Below the nozzle and between the shoulders is an area with relatively few displacement estimations. Inspection of a video compilation of the high-speed camera images shows that this more sparsely populated area corresponds to a region that often appears very bright, to the extent that the camera sensor was probably often at, or near, its saturation point. In an area where the majority of pixels are at, or near, saturation, it follows that few density gradient features will be identified. Further down the atomization plume the saturation of the camera sensor is reduced due to a greater dispersion of particles and cooling of the droplets reducing their brightness. Consequently, downstream conditions favor a higher number of detections. However, this assistance is offset somewhat by the more diffuse nature of the boundaries between areas of high and low particle density. This is due to particles becoming more evenly distributed in the gas stream as mixing due to turbulence begins to disperse the dense clouds of particles.

The number of negative (upward) displacement estimations made at each location in the atomization plume is shown in Figure 3(b). From this heat map, it can be seen that negative displacement estimations are most concentrated in the top third of the atomization plume, which equates to a distance of around 2 to 3 nozzle diameters from the melt outlet. This is the area that corresponds to the approximate extent of the recirculation zone, within which clouds of particles are sometimes observed moving towards, rather than away from the nozzle.

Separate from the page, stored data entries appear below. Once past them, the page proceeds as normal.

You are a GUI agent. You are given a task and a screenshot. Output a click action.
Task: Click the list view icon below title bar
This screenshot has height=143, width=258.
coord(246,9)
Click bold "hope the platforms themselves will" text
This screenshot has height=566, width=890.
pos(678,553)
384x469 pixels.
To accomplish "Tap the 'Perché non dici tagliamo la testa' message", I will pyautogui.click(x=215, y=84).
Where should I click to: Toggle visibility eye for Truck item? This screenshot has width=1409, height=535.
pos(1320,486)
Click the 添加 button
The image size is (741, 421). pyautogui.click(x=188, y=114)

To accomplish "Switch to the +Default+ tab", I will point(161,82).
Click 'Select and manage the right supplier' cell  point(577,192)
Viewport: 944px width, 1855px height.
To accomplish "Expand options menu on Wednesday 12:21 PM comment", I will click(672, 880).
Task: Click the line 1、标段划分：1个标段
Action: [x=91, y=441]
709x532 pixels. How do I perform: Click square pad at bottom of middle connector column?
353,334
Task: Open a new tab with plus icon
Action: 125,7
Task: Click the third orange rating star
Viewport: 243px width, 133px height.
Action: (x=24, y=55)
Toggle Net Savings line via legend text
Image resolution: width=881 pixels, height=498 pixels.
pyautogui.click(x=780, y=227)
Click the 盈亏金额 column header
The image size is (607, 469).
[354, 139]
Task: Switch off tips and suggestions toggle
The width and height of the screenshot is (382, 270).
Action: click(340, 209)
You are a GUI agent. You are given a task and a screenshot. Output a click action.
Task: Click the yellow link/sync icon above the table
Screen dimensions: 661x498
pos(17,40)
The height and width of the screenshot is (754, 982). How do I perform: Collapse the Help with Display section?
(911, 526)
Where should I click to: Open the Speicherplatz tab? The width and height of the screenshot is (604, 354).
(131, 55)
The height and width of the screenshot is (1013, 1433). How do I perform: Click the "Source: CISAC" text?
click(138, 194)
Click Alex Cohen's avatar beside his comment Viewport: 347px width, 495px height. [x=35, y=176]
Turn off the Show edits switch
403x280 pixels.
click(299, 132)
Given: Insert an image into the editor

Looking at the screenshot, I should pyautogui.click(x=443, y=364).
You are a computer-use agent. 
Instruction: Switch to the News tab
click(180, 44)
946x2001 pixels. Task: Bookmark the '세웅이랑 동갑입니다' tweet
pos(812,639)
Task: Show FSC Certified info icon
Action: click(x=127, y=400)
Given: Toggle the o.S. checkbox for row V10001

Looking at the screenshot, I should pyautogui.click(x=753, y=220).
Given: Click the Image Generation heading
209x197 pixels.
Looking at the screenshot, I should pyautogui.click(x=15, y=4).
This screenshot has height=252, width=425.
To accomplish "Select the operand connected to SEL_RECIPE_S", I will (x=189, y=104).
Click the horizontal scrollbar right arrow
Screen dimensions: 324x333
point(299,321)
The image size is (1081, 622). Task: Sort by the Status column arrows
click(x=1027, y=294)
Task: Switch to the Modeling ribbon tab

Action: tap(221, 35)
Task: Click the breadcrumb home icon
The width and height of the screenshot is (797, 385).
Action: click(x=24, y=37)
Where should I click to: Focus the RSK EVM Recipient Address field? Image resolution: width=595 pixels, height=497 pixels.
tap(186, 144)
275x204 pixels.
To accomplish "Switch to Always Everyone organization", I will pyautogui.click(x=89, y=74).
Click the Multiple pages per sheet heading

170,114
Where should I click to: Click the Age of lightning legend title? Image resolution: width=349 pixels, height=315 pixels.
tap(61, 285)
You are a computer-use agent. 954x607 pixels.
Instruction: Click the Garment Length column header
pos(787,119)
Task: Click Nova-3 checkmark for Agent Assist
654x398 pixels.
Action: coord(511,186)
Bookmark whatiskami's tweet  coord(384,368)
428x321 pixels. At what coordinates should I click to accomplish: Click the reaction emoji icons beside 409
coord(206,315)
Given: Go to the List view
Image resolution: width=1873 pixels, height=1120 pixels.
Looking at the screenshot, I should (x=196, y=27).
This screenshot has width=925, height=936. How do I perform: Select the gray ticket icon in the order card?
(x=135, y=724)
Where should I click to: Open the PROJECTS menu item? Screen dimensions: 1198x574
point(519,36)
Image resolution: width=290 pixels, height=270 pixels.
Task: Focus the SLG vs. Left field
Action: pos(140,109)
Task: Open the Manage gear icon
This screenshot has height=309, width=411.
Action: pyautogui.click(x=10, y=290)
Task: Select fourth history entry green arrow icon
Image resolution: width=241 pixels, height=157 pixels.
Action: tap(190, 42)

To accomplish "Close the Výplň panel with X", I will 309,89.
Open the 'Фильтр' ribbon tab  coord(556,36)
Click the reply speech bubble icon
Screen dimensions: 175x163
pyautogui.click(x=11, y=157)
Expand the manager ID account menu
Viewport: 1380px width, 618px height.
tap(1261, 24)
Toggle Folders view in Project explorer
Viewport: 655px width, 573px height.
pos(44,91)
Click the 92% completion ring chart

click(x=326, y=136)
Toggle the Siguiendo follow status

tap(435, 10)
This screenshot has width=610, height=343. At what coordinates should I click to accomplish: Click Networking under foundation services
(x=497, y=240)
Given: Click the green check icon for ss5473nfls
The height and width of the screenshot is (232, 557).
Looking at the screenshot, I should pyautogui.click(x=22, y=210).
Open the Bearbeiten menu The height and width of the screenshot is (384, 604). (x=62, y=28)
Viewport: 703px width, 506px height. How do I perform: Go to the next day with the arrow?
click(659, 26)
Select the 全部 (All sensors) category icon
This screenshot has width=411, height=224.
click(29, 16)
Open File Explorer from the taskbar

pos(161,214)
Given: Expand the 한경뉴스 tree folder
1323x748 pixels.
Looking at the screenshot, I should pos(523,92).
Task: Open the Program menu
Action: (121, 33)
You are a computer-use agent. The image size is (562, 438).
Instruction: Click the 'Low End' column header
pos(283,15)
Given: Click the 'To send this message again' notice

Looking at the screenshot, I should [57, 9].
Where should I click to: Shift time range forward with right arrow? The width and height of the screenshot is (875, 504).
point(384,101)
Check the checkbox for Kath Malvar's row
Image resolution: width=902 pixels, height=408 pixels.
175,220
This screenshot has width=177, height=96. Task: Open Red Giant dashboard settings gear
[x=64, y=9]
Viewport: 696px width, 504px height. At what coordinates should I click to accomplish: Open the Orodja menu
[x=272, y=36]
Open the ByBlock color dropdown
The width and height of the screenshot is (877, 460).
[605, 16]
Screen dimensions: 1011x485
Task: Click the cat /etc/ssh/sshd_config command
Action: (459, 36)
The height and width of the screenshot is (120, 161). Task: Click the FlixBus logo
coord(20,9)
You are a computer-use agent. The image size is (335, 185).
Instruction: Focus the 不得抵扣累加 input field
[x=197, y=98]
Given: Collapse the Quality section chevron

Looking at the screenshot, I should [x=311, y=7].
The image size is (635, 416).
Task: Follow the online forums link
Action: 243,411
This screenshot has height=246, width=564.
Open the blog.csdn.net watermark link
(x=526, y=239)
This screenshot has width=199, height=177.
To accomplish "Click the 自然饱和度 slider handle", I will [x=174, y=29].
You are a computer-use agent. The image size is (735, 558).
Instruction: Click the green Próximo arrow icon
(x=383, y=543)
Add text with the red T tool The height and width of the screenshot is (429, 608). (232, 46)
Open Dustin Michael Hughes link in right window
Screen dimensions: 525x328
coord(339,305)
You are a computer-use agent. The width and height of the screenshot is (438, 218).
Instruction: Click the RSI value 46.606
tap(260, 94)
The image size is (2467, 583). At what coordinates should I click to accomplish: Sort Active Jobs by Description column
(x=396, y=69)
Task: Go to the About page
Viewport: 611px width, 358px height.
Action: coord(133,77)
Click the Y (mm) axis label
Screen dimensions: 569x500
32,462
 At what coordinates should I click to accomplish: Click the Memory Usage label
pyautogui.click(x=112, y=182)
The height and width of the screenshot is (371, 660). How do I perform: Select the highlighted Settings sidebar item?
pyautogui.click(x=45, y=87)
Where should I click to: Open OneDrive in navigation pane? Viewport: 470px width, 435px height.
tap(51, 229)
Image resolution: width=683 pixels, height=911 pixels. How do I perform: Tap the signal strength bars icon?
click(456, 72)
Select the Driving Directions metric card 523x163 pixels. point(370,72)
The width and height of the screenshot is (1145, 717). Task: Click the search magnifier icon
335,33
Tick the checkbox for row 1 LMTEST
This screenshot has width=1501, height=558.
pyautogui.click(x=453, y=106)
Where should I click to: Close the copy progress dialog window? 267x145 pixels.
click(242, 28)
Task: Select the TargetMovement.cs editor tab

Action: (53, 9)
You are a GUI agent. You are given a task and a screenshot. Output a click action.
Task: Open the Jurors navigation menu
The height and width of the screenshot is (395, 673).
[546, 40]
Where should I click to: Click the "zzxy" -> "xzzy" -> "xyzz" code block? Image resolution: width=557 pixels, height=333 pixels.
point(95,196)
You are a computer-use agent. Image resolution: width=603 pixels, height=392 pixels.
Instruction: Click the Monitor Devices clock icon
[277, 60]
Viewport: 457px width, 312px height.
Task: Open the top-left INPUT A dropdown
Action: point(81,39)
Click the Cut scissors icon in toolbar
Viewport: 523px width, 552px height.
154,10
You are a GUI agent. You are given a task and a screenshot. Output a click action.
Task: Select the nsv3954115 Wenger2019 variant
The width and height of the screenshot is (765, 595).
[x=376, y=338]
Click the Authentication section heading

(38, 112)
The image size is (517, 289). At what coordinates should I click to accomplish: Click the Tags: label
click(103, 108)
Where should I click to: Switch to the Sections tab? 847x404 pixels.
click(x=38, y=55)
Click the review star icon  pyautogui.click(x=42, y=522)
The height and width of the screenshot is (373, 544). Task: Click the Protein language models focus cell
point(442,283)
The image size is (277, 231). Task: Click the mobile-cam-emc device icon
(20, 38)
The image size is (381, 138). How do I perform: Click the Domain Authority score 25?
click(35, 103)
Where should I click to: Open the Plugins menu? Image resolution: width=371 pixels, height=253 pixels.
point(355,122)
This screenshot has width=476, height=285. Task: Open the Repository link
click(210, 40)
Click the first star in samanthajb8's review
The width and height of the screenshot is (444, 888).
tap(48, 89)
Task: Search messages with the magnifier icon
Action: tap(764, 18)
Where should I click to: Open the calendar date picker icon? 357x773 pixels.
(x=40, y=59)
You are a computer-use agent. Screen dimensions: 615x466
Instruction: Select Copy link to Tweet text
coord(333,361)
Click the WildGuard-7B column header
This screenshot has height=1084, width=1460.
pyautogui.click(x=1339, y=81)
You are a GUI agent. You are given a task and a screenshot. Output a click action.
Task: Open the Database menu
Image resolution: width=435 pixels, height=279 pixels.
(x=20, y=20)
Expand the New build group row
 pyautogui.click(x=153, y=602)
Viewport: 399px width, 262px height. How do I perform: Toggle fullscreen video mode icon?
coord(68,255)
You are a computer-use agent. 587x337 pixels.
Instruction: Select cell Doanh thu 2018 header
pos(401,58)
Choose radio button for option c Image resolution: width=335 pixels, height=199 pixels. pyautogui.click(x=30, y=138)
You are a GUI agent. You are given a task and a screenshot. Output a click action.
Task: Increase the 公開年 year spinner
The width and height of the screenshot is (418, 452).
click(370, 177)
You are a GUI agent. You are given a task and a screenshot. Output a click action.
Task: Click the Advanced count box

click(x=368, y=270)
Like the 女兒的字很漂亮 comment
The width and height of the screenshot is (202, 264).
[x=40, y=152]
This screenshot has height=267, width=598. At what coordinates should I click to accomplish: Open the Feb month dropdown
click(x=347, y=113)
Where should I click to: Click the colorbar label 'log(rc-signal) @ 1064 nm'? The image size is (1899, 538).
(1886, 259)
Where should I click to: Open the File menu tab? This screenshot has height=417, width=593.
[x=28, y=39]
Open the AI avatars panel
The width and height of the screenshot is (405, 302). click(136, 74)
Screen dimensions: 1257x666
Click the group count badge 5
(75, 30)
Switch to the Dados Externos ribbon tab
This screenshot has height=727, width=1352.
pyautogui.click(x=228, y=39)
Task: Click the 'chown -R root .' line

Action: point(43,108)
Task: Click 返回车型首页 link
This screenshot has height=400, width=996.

Data relating to the identification and tracking stages of the image analysis process are shown as heat maps in Figure 4. The average density gradient at each location (identification stage in image 1) is shown in Figure 4(a), while the average correlation coefficient at each location (tracking stage in image 2) is shown in Figure 4(b). The highest average density gradients are found on the shoulders of the plume. This is expected as inspection of the input images shows that the shoulder area of the plume is frequently occupied by highly dense clouds of particles, and when contrasted with the black background above, strong density gradients are produced. As distance from the nozzle increases, the average density gradient decreases in value. This reduction is due to increased dispersion of molten droplets, so that the boundaries between areas that are densely populated with particles and those areas that are more sparsely populated become more diffuse. Furthermore, as the droplets cool, their radiance decreases, thereby reducing the potential for contrast and a strong density gradient between regions with differing concentrations of molten droplets. Immediately below the nozzle is an elliptical area with low average density gradient. This area is thought to be caused by frequent saturation of the camera sensor by dense clouds of very hot particles of molten metal. Some continuation of this effect is visible below the elliptical area, between the shoulders of the atomization plume. The average correlation values in the tracking stage have a similar pattern to that seen for the density gradient values in the identification stage. This is thought to be due to similar reasons as have been described for the average density gradient values (increasingly diffuse distribution of particles, and saturation of the camera sensor by dense, very hot clouds of molten metal particles).

Fig. 4
figure 4

(a) Average density gradient at each location for the identification stage of the computer vision analysis (image 1) and (b) average correlation coefficient at each location for the tracking stage of the computer vision analysis (image 2) (Color figure online)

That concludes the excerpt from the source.